Pero, ¿sabes realmente qué es el cuerpo del vino o cuáles son las características que definen un vino tinto con cuerpo? ¿Y de un blanco estructurado?
La clave está en cómo los vinos aterrizan en el paladar y es que, mientras unos se deslizan con ligereza, otros lo envuelven con una sensación densa incontestable. Es ahí donde radica la esencia de la estructura del vino.
No se trata solo de fuerza o intensidad sino de cómo cada elemento que da vida a la etiqueta, se combina para crear una textura singular. ¿Listo para convertirte en un auténtico experto en identificar los vinos con cuerpo?
¿Qué significa el cuerpo del vino?
Cuando hablamos del cuerpo del vino estamos haciendo referencia a algo bastante sencillo y es la sensación de peso o textura que el mismo deja en la boca.
Dicho de otro modo, es algo así como la presencia física del vino al degustar. Un vino tinto con cuerpo, por ejemplo, suele venir de varietales de Cabernet Sauvignon, Syrah o Tempranillo, donde los taninos y el alcohol aportan una textura más opulenta y es que, en general, un vino con cuerpo suele ser más denso, redondo y persistente.
Esta percepción, en todo caso, tiene mucho que ver con factores como el grado alcohólico o la estructura tánica que, por otro lado, son el reflejo de cuestiones como el clima, la variedad de uva y las técnicas de vinificación.
Estructura del vino y cuerpo del vino: todo lo que debes saber
La estructura del vino y el cuerpo del vino son conceptos que están estrechamente relacionados y, aunque en ocasiones se utilizan indistintamente, no son lo mismo.
La primera es un concepto más amplio que, en esencia, se refiere al equilibrio entre los principales componentes del vino desde la acidez, hasta el grado de alcohol, pasando por los taninos o el azúcar.
Sin embargo, el cuerpo del vino forma parte de esa estructura, refiriéndose a la sensación de peso y densidad en boca.
De este modo podemos hablar de un vino con cuerpo, pero con una mala estructura si sus elementos no están bien integrados.

Cuando todos esos componentes se combinan en armonía, el vino se percibe redondo y es que cada uno de ellos aporta algo distinto:
- Alcohol.
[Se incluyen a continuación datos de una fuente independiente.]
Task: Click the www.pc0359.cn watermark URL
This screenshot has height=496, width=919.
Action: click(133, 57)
Añade volumen y una sensación de calidez que, en la práctica, se traduce en que un mayor grado alcohólico suele dar una impresión de vino con cuerpo.
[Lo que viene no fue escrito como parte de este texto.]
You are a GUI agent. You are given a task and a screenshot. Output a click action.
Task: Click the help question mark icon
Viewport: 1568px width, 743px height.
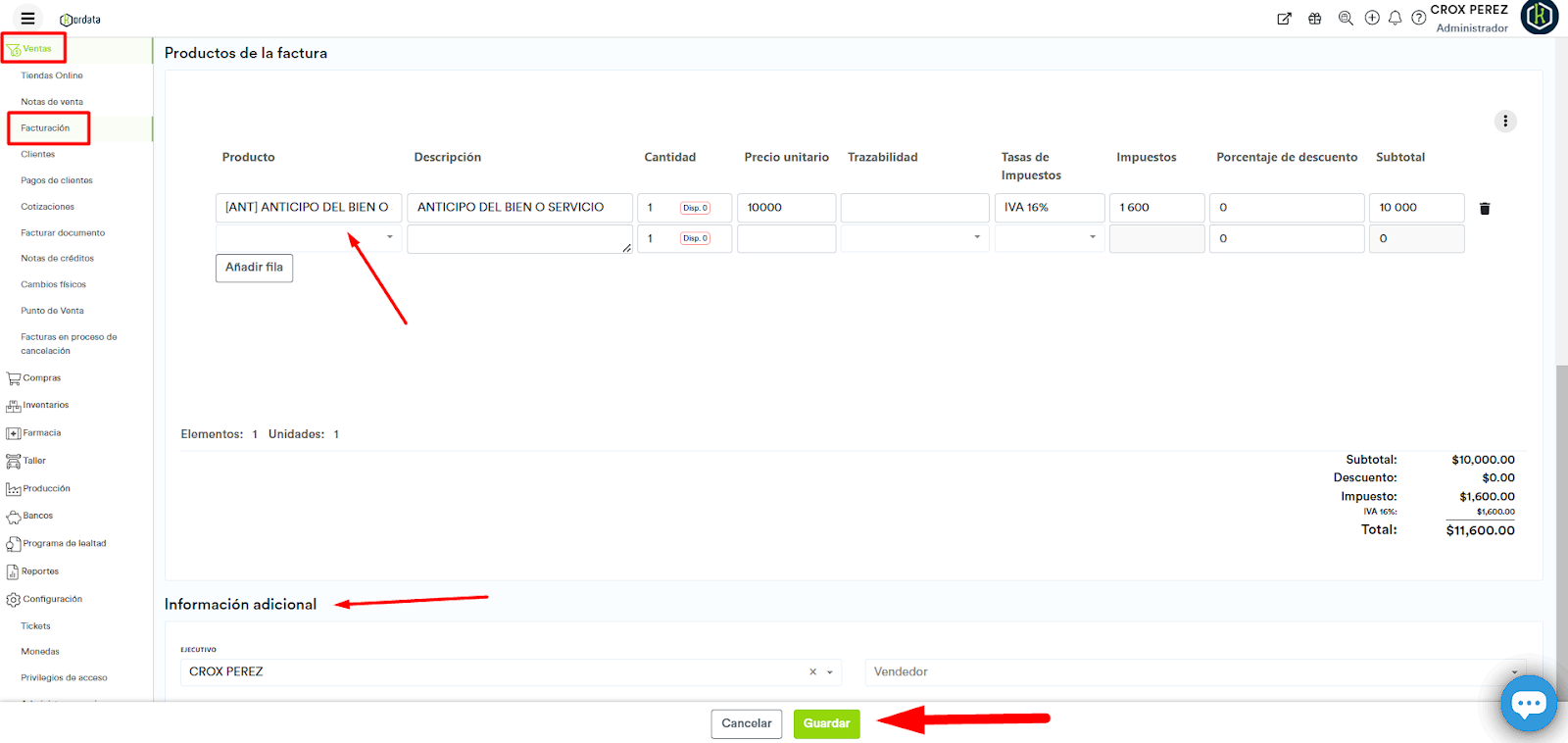[1418, 19]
- Taninos. Aportan firmeza y textura sobre todo en los vinos tintos con cuerpo. Cuando están bien madurados, redondean la estructura y prolongan la sensación en boca.
- Acidez. Equilibra el conjunto, aporta frescura y evita que el cuerpo se sienta pesado.
- Azúcar y extractos. Contribuyen al volumen y a la sensación táctil del vino, especialmente cuando hablamos de vinos blancos con cuerpo.
¿Cómo identificar un vino con cuerpo?
Aunque pueda parecer lo contrario, no necesitas ser un experto para identificar un vino con cuerpo. Basta con poner atención en ciertos detalles para detectar la estructura del vino necesaria para que esa densidad en boca sea identificable.
Para empezar, es importante que tengas en cuenta la textura.
A diferencia de los vinos tintos (o blancos) con cuerpo -más envolventes y pesados-,un vino ligero tiene una textura más parecida al agua. Además, los vinos con cuerpo suelen dejar un retrogusto largo, en el que los aromas y sabores permanecen incluso después de tragar.